Information given.
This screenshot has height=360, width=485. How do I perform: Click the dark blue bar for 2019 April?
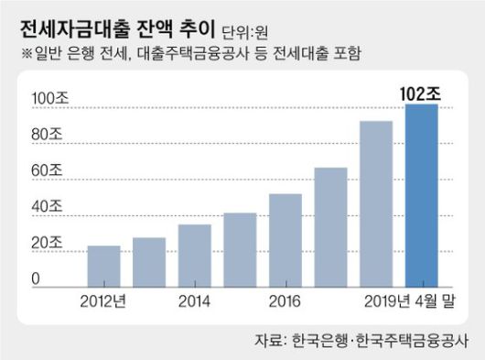pos(422,195)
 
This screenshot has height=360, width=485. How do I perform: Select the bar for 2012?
pos(103,266)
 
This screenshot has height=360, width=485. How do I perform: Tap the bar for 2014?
pos(194,255)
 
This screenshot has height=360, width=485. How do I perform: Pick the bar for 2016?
pos(286,240)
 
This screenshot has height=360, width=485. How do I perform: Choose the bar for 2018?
pos(376,203)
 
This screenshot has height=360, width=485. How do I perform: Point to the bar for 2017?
pos(330,226)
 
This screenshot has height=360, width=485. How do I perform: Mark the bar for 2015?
pos(240,249)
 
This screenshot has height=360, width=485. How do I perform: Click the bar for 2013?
pos(149,262)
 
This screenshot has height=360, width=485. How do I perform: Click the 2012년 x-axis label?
pos(103,300)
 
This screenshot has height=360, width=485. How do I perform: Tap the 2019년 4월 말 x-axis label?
pos(406,300)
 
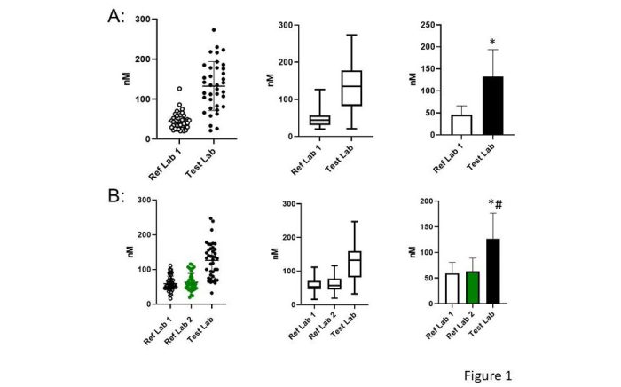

Task instructions. Could you reproduce the rows word for word, starting with the very first line and going on through the line containing "pos(194,255)", with both of those lines included and the pictures left out?

Written solution.
This screenshot has height=360, width=485. How do I perform: Click the dark blue bar for 2019 April?
pos(422,195)
 
This screenshot has height=360, width=485. How do I perform: Select the bar for 2012?
pos(103,266)
 
This screenshot has height=360, width=485. How do I perform: Tap the bar for 2014?
pos(194,255)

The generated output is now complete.